I grew up on the Gulf Coast, just outside Galveston. My family has been on the island for 6 generations and while there weren’t fishermen our history that I know of, each of us spent many days fishing in the Gulf during our childhood. I have great memories of going down to the piers with my Uncle Dub and cousin Bill along with my brother Christopher and fishing for blue crab to take back to the house for family get-togethers.
Earlier I was listening to a story on NPR that drove a pang deep into my heart. The man speaking said that we will all have to face the fact that fishing will no longer be an industry alive in the Gulf during our lifetime. Can that be true? I am so desperate with hope that it is not.
For me, eating a meal in Galveston means fresh shrimp, po boys, blue crab, and oysters. As I’ve grown older, I’ve loved that the food we ate growing up was delivered by men (and perhaps some women) who got on their boats, fished for it, brought it back to the piers, and we ate it. I always loved how “mom-and-pop” it all was. It wasn’t just a meal, because seafood in the Gulf Coast region is more than food, it’s a way of life. Fresh seafood is a non-negotiable ingredient to family gatherings. I can’t recall a time when we all got together and there wasn’t a batch of shrimp etouffee or crab gumbo mixed up.
I cry to think of the animals suffering and the untold millions who have yet to meet their fate as a result of the shameful BP oil leak disaster. -That’s an entirely different rant. But for me, now, all I can think of is how angry I am that this greedy corporation has irrevokably changed the very fabric of an entire region. I’m pissed off to my very core in the same way that someone from Washington DC might be if they suddenly realized all of the national monuments were suddenly damaged beyond repair. This is WHO WE ARE. This is our HOME. “We’re sorry” just DOES NOT CUT IT AND NEVER WILL.
I think of my cousin in New Roads, so close to Grand Isle, and the devistation she has witnessed through the past 3 major hurricanes to hit her area. As a former nun, I can only imagine that she has room in her heart to understand the damage that nature can bring.
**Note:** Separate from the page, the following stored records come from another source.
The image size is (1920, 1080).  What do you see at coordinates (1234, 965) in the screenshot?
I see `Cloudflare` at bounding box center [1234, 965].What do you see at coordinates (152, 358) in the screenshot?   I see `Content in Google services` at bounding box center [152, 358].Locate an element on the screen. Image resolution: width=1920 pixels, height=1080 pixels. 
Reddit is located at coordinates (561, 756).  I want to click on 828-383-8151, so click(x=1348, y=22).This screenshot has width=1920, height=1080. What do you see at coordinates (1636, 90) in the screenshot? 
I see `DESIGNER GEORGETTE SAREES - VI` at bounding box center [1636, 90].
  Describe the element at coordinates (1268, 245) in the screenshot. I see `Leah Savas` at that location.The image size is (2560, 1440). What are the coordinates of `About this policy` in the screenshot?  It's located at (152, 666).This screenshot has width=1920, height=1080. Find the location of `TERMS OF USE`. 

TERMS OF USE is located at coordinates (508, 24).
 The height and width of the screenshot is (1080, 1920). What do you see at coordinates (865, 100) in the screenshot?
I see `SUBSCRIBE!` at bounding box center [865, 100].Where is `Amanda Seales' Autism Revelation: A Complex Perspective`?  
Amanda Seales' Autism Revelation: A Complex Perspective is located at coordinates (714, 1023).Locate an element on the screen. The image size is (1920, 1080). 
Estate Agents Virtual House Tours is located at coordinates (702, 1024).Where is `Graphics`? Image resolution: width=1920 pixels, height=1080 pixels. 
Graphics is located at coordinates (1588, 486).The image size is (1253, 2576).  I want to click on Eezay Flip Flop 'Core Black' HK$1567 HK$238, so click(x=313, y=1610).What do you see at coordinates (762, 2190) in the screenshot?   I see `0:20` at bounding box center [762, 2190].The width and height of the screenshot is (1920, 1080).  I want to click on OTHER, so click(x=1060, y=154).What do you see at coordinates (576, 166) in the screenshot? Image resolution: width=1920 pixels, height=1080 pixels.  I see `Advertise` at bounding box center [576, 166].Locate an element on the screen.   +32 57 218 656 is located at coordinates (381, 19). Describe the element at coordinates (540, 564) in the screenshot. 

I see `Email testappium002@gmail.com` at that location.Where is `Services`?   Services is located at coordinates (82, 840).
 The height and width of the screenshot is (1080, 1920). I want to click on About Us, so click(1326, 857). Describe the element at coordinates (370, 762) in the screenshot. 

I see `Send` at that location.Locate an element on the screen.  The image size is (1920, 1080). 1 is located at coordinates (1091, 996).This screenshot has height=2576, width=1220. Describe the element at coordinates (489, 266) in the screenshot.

But as a woman who grew up on Galveston Island, I can only guess at the pain it brings to watch the damage unfolding at the hands of careless men. And my Great Aunt, after 96 years in the region…She grew up in New Orleans and has seen it all. Now, toward the last (hopefully many) years of her life, she has seen her beloved hometown ravaged by Katrina and her adopted hometown of many decades seriously damaged by Ike. Hurricanes you can grasp. Destruction by man is unforgivable.
So BP, putting a website up claiming that you’re “helping” the situation and putting sappy PR spin ads on TV with disingenuous apologies by Tony Hayward, who has no concept about how deep into the soul of the region they have plunged their knife, DOES NOT CUT IT.